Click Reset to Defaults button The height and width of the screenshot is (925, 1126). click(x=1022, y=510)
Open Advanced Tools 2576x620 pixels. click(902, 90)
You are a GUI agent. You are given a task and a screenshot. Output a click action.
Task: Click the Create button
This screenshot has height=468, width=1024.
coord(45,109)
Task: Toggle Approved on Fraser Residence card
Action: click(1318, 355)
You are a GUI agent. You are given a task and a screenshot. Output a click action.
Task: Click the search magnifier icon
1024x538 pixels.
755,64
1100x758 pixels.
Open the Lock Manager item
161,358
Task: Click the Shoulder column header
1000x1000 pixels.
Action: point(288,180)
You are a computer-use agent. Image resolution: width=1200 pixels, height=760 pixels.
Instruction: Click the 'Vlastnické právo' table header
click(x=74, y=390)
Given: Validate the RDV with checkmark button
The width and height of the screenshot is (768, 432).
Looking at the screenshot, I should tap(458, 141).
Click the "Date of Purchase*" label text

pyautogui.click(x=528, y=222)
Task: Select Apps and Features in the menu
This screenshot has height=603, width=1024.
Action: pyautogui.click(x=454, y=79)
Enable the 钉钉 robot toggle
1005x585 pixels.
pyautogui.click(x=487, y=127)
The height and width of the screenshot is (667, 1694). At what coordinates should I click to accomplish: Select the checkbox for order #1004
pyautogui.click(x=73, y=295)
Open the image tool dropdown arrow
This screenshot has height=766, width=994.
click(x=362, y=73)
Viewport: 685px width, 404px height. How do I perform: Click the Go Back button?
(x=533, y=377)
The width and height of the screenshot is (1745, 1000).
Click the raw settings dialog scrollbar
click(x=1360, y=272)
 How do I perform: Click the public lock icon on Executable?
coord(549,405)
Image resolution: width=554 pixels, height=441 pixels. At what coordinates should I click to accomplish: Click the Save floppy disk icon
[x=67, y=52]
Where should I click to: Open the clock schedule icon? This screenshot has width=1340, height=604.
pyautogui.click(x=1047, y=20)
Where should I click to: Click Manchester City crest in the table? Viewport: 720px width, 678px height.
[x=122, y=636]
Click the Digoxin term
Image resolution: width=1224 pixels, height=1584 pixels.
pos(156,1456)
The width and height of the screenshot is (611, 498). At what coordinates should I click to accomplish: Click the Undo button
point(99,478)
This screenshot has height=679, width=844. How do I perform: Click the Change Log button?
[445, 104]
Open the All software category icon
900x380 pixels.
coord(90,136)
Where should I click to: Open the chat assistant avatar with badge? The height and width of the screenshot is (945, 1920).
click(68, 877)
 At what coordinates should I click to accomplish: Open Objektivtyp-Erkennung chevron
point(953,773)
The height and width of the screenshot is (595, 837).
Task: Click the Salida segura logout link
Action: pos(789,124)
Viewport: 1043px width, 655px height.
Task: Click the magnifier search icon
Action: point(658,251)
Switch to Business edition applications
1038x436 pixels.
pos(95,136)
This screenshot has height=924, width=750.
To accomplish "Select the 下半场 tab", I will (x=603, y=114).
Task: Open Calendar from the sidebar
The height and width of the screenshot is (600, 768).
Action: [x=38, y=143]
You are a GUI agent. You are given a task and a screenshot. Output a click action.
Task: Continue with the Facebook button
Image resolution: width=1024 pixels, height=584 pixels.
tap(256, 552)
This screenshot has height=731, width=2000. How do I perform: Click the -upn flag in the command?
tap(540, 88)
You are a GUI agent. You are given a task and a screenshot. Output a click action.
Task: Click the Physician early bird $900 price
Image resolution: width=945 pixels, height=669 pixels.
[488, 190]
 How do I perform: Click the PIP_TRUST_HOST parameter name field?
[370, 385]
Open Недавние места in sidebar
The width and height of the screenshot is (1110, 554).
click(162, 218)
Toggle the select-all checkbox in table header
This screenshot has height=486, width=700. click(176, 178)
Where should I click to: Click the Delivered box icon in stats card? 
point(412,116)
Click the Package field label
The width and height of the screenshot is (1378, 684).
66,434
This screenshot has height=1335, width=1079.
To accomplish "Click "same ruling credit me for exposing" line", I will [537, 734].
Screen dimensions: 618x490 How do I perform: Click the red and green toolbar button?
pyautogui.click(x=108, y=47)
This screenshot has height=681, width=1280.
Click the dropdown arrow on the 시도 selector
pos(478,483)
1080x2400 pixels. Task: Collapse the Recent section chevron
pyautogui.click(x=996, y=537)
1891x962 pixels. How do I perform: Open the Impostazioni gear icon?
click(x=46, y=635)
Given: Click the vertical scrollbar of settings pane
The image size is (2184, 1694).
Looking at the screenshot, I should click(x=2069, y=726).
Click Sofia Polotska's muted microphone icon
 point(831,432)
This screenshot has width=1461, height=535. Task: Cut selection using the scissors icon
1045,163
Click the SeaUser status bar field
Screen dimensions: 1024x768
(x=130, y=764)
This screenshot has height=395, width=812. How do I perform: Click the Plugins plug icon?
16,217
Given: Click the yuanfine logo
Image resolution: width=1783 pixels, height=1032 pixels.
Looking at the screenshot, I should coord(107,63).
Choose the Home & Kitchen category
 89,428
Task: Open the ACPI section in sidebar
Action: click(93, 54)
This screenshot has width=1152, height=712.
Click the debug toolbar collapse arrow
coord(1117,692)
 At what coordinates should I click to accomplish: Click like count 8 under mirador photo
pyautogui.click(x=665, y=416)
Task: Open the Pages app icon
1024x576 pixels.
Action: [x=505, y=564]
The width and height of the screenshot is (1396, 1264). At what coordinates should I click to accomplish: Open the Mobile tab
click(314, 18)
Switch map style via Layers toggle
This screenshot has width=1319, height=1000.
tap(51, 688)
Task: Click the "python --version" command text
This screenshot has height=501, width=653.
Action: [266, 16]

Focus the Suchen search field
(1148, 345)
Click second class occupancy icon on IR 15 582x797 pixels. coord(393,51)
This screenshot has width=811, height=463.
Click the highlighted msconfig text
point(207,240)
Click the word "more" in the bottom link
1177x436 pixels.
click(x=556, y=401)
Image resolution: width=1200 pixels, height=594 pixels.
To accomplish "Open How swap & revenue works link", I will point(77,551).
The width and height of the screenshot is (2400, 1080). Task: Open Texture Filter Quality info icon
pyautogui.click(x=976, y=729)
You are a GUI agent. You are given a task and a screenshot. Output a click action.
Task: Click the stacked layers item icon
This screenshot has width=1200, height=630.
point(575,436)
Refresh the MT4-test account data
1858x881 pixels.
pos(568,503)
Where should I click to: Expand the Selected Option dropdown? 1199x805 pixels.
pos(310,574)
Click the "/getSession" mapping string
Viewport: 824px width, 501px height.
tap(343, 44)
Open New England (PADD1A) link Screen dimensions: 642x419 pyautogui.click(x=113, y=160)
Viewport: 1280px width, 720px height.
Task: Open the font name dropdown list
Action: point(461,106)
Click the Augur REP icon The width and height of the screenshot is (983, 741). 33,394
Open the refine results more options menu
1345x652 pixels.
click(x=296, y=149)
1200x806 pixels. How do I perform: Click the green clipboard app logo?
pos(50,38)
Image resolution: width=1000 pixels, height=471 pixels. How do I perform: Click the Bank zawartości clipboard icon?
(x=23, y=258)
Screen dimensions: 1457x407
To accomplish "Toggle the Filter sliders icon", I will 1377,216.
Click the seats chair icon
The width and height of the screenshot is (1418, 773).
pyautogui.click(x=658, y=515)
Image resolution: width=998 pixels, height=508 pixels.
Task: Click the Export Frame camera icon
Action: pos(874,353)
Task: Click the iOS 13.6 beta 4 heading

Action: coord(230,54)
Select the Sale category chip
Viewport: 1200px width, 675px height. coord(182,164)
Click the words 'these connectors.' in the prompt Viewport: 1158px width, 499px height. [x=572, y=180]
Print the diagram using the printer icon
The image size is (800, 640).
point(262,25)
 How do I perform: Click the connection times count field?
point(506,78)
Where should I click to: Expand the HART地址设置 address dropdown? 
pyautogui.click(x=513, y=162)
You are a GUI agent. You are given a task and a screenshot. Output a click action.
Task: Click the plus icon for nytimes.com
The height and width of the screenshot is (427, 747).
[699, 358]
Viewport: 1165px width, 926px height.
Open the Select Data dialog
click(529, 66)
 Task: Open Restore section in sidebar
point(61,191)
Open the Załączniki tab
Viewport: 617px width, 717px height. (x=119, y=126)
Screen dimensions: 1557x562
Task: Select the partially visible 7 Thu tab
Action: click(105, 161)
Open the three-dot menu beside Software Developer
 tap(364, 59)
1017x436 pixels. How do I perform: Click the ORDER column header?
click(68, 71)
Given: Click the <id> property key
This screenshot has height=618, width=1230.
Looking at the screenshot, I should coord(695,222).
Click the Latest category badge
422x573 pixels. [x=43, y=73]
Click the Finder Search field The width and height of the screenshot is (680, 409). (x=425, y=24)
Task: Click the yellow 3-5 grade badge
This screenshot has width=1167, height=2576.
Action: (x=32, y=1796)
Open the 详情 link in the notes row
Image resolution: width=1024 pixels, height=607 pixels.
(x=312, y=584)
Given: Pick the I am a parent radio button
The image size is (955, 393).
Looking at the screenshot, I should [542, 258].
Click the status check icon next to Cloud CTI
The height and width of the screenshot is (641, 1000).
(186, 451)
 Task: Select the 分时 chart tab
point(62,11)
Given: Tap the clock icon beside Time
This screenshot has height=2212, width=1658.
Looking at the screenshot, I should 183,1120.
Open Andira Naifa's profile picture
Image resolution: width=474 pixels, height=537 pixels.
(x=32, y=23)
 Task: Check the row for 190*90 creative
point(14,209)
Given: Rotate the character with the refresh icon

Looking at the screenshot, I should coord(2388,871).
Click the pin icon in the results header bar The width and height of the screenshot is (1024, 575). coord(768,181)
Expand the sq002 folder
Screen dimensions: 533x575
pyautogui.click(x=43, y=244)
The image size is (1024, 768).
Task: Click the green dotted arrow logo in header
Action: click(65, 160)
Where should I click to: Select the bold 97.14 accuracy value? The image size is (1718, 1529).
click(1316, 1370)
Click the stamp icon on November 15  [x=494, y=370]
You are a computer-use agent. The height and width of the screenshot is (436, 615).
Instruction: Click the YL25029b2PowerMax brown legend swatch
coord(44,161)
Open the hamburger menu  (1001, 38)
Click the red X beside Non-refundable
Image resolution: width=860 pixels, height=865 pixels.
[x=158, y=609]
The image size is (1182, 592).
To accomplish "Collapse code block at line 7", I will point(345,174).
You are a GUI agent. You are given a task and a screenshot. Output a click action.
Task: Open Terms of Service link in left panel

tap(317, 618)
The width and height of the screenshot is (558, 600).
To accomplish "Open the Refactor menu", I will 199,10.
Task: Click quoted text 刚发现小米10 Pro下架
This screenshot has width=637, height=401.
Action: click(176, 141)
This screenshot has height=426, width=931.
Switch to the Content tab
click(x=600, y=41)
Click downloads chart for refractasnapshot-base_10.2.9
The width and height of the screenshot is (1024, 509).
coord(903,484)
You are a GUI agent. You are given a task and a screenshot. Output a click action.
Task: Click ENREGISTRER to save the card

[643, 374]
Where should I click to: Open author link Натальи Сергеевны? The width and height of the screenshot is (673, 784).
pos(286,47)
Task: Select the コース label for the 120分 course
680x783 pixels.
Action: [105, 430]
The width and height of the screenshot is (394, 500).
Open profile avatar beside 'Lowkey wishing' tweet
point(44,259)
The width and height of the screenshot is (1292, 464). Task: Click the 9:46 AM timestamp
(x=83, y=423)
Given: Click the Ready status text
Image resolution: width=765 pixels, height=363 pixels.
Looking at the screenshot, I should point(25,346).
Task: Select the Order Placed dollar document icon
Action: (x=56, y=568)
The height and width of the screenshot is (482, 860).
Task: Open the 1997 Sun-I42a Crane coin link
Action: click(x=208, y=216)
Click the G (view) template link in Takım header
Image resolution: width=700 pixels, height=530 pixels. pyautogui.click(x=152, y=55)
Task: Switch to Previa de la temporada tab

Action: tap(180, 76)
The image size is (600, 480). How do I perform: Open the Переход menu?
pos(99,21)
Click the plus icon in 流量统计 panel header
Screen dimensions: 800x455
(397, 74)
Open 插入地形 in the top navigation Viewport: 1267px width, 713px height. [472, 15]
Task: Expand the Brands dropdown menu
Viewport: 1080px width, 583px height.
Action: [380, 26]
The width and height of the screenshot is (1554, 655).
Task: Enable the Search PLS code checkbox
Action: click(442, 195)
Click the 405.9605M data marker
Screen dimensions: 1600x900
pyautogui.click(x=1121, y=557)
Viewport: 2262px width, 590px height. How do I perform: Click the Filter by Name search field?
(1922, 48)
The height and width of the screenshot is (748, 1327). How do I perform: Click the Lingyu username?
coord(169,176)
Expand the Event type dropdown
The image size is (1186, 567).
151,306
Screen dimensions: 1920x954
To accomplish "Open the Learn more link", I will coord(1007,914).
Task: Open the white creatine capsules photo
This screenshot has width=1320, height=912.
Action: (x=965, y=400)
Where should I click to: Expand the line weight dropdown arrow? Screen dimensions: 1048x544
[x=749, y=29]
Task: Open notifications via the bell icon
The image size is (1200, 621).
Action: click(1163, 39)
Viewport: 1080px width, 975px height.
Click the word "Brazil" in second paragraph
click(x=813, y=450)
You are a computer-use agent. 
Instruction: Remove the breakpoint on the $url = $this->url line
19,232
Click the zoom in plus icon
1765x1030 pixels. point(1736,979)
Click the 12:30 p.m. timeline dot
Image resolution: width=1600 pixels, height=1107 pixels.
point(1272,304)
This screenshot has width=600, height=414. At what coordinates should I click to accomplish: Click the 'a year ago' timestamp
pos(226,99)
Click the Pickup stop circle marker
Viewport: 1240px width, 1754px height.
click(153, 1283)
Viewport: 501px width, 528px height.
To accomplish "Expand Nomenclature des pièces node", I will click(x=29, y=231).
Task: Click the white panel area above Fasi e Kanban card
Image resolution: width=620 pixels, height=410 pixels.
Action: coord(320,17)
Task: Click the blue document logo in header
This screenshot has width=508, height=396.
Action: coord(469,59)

-*-

# REQUIRED WORK
In the listing above, find the line with "The width and height of the screenshot is (558, 600)." and the line with "This screenshot has height=426, width=931."; set down exactly those two lines and every line between them, nothing more.

# RESPONSE AREA
The width and height of the screenshot is (558, 600).
To accomplish "Open the Refactor menu", I will 199,10.
Task: Click quoted text 刚发现小米10 Pro下架
This screenshot has width=637, height=401.
Action: click(176, 141)
This screenshot has height=426, width=931.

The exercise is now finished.